Fitness During Pregnancy

Fitness During Pregnancy
Fitness During Pregnancy

Fitness During Pregnancy

 

Fitness During Pregnancy 

While many think of pregnancy as a time to solely rest and limit physical activity, science now promotes the idea of maintaining fitness carefully during pregnancy. Research indicates that physical exercise improves pregnancy outcomes and prevents many pregnancy-related illnesses.

Let’s talk about this idea in a little bit more detail.

 

Benefits of Fitness During Pregnancy

Exercise-related benefits in pregnancy can be broken down into physical and mental aspects.

 

Physical Benefits

Exercise generally helps improve physical health by improving heart function and regulating energy levels. These benefits also apply to pregnant women. In addition, improved fitness also helps with:

  1. Improved circulation: Physical exercise increases your heart’s work, training it to work better, which means your blood circulation improves throughout the body.
  2. Improved endurance and muscle tone: Using your muscles frequently for an extended duration over a long period helps build your body’s stamina for physical work. Also, it trains your muscles to be stronger in the process.
  3. Reduced pregnancy discomfort: Exercising in proper form can help alleviate many pregnancy-related ailments such as backache and leg swelling.
  4. Easier labor and delivery: Certain pregnancy-tailored workouts target your pelvic muscles.
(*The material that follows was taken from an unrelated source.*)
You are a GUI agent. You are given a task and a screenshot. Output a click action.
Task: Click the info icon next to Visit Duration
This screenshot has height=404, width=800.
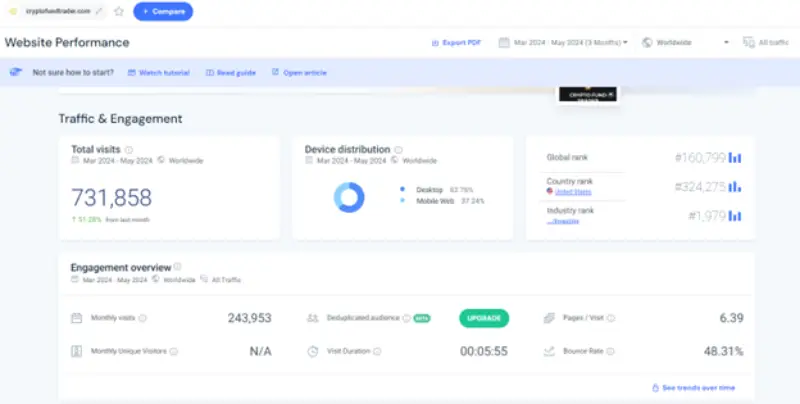[378, 351]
This helps make them stronger so you can push more effectively during labor.
  5. Keep your weight in check: While it’s normal to experience some weight gain during pregnancy, you can avoid excessive weight gain by exercising and making it easier to return to your normal healthy state after pregnancy.

Mental and Emotional Benefits

Apart from the physical benefits, exercise can also help improve your mental health. It can be seen by:

  1. Reduction in stress and anxiety: Exercising helps release endorphins. These are neurotransmitters that are usually released when we experience happiness.
  2. Improved mood and mental clarity: Breaking out of a sedentary pattern and using your energy in a productive manner can result in improved mood.
  3. Boost in self-esteem and body image: Working towards your fitness goals helps you feel more comfortable and confident in your body.

That being said, pregnancy is a special time in your life, so workouts that you can normally do might not be suitable for pregnancy. 

 

Safe Exercises During Pregnancy

The first trimester is a crucial period in deciding your pregnancy outcomes. It is important to be careful so you avoid any injuries or accidents. It is also best to consult your healthcare provider before you begin any kind of activities. 

Here are some low-impact exercises that are generally safe during pregnancy:

  1. Walking, swimming, and stationary cycling: all these exercises use your muscles without the risk of over-exertion. You can go at your own pace and see what feels comfortable for you.
  2. Prenatal yoga and Pilates: these workouts are tailored to suit pregnant women. They avoid positions that cause any kind of strain on your back or abdomen while training muscles that will help you during labor.
  3. Strength training with light weights or resistance bands: strength training is safe during the second and third trimesters, but it’s always better to do this under expert supervision.

Having a strong core and pelvic floor takes away the strain from your lower back and helps support your belly. It also helps you push with more strength during labor, helping it progress faster.

 

Remember that a healthy you means a healthy baby. So aiming to be fit during pregnancy will not only help you feel better but also help your pregnancy and labour progress better. If you have any other questions, ask your healthcare provider for personalized answers.